Being inquisitive students, they asked me questions in between exercises:

Q: What is the relationship between mime and European clown traditions?

A: In the European context, mime and clown are close cousins, with a common ancestor in commedia dell'arte.

Q: Is there a rule that mimes have to perform silently?

A: No. Many perform silently in observance of mime's independent standing as an art form much as painting and sculpture are independent of one another, but there is no reason why one cannot speak and mime simultaneously. I performed some of my first mime pieces with poetic recitation.

Q: Do mimes always perform with white makeup?

A: No. If a mime chooses to wear makeup, it can be any color, or alternately, the mime can perform without makeup, or with masks. All such things are acceptable.

All this allowed for digressions on the history of mime, allowing me to discuss Charlie Chaplin, Étienne Decroux, Jean Louis-Barrault and Marcel Marceau.

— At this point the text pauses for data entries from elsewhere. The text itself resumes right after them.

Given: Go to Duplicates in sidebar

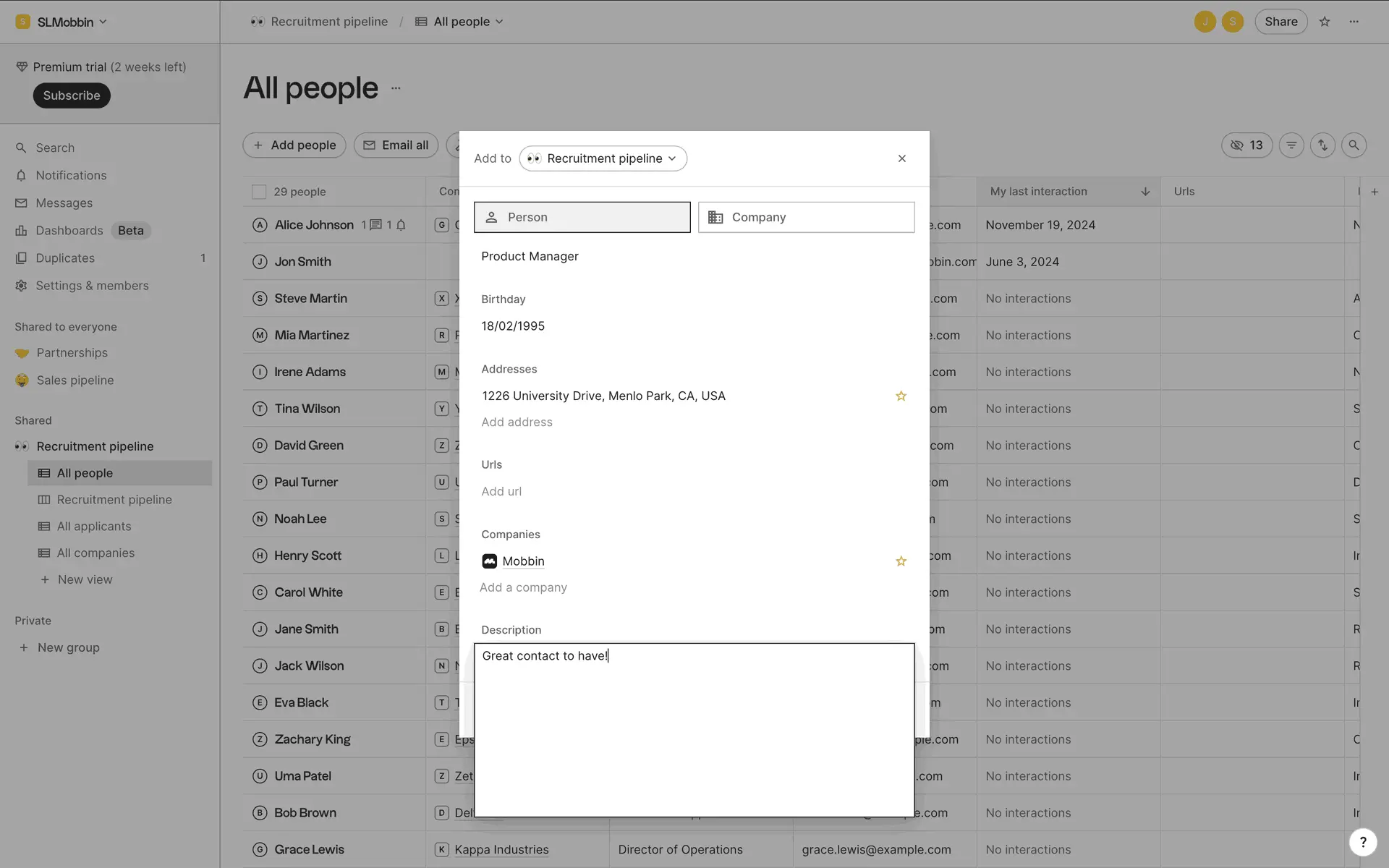Looking at the screenshot, I should (x=65, y=258).
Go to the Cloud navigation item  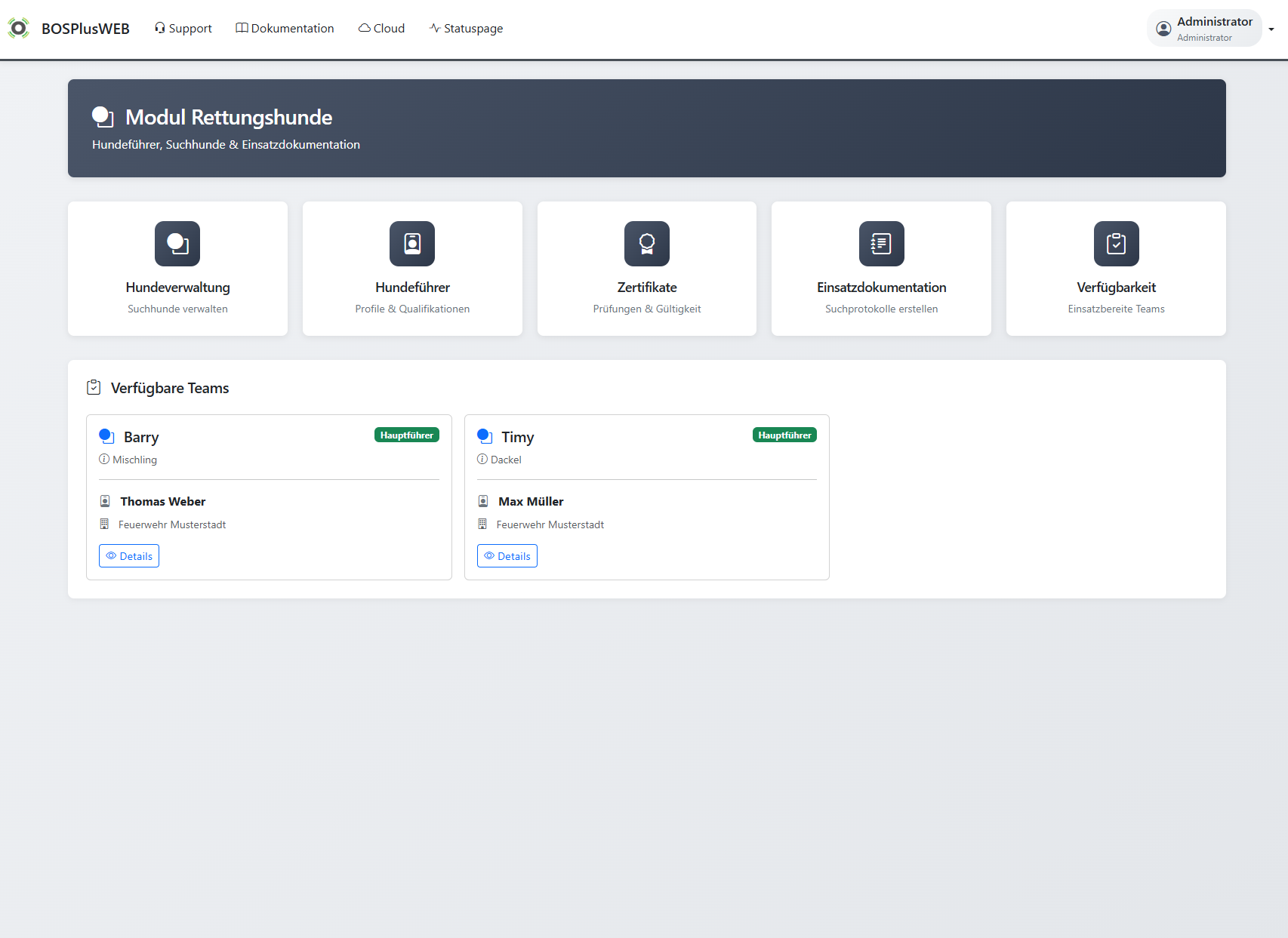[381, 29]
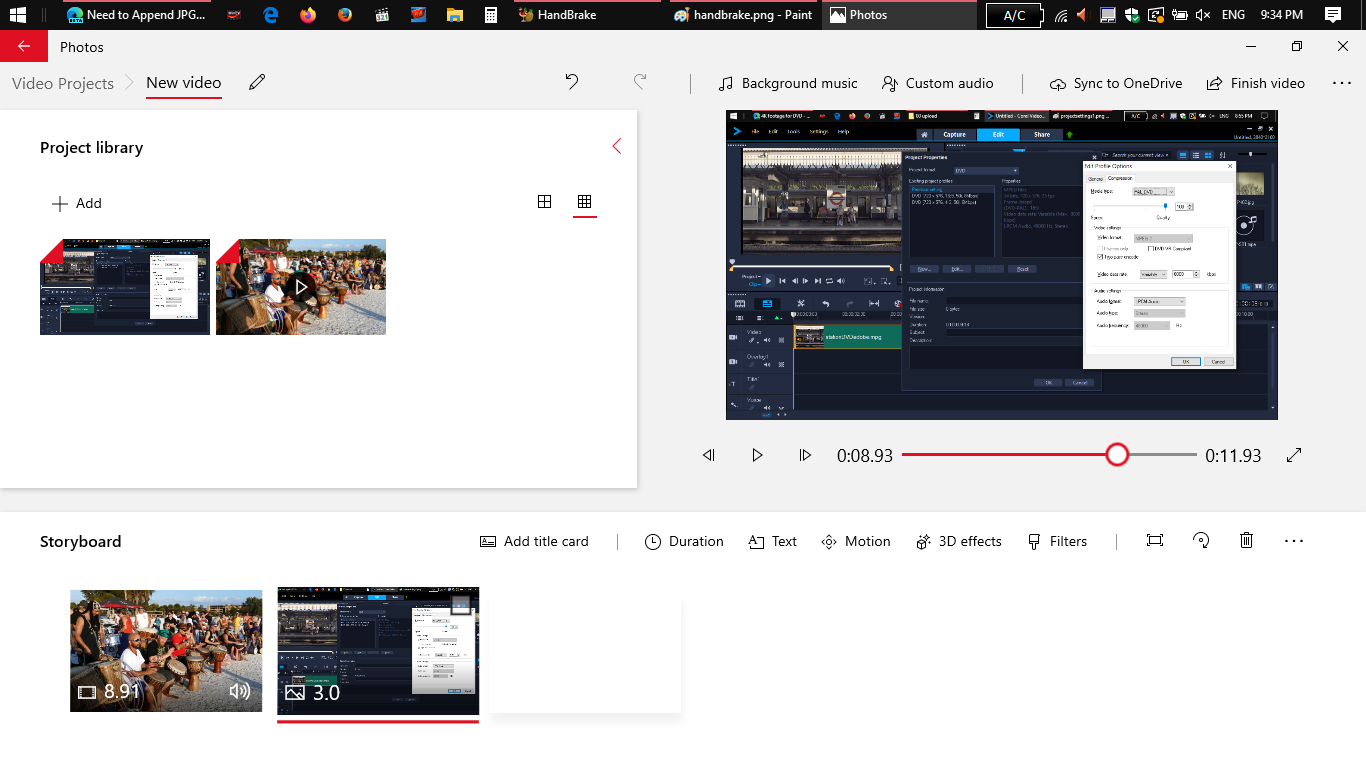Step forward one frame
The width and height of the screenshot is (1366, 768).
[x=805, y=455]
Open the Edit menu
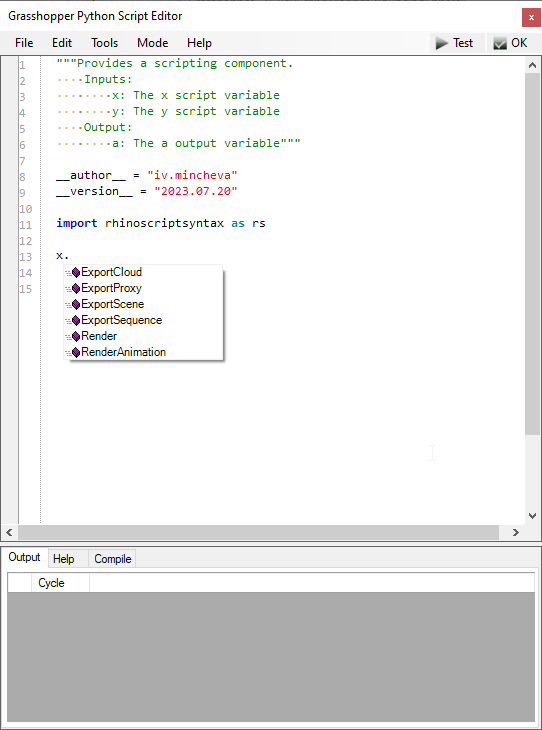 click(62, 43)
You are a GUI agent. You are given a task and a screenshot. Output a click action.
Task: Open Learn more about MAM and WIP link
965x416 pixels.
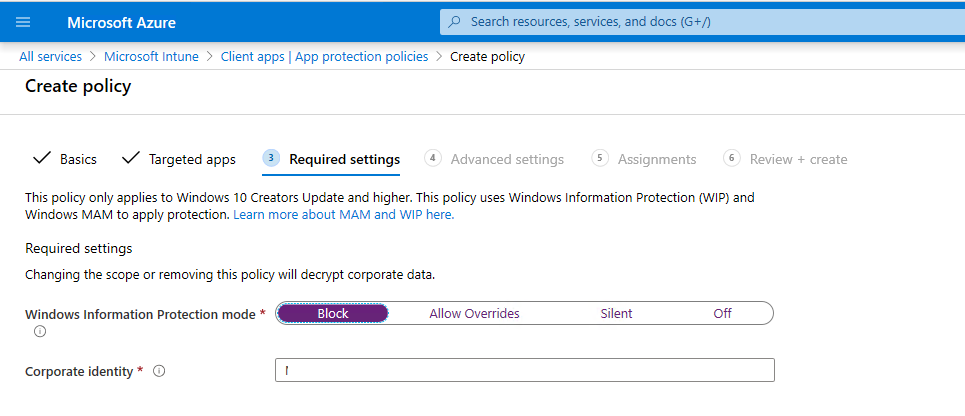click(343, 214)
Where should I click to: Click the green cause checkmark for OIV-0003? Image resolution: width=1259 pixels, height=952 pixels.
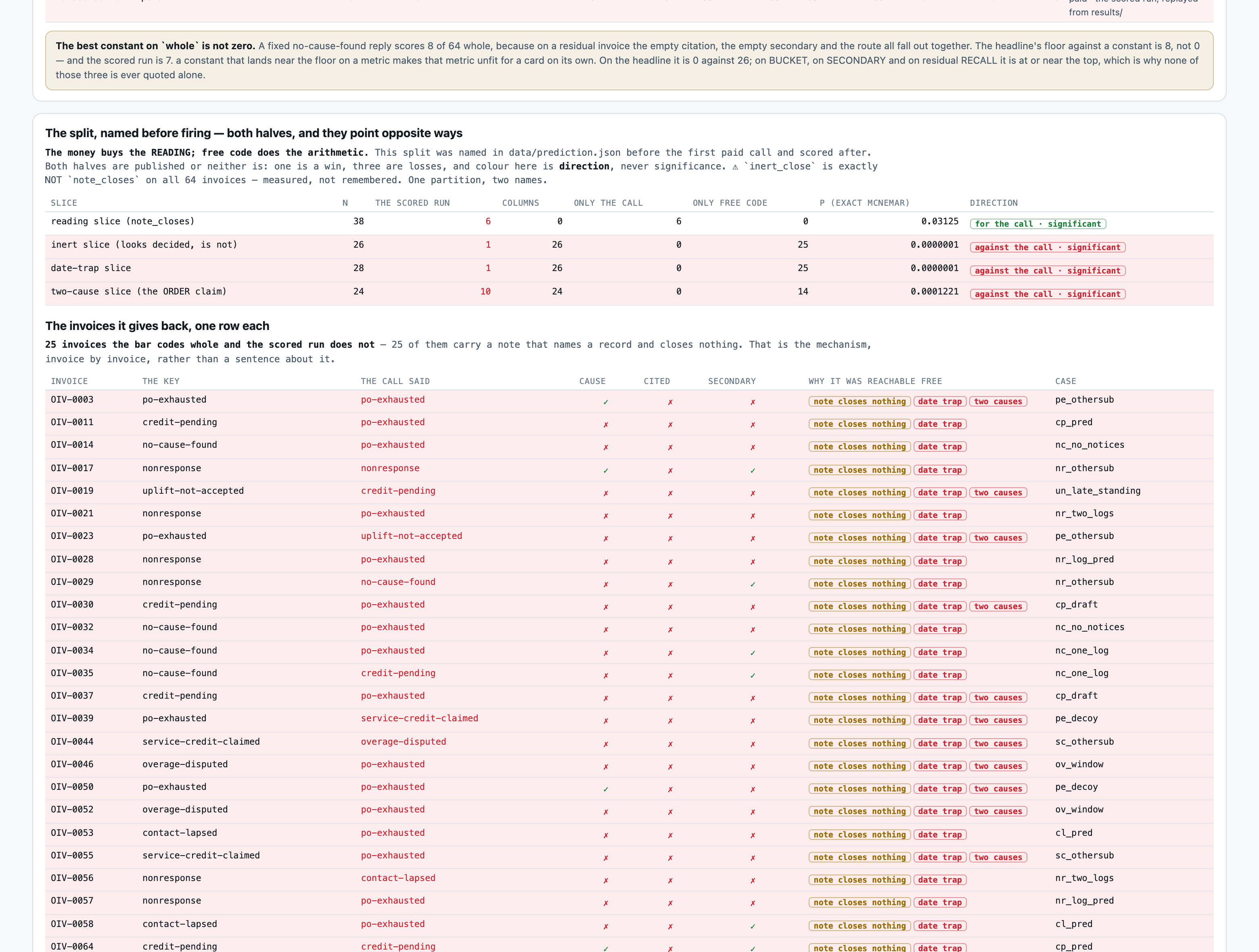pyautogui.click(x=606, y=402)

Our next set of exercises were in rope pulling (both horizontally and vertically) and a tug 'o war exercise (a favorite with younger kids, who seem to find walls too abstract) to emphasize ensemble work, as well as to demonstrate the principles of oppositional and sequential movement. After a brief break (due to the techies noting that I had kept the actors working for an hour and a half straight through) explored the extremes of rhythmic dynamics: shock, fondue, and immobility and spent the last few minutes creating tableaux with some of the skills we covered over the previous two hours.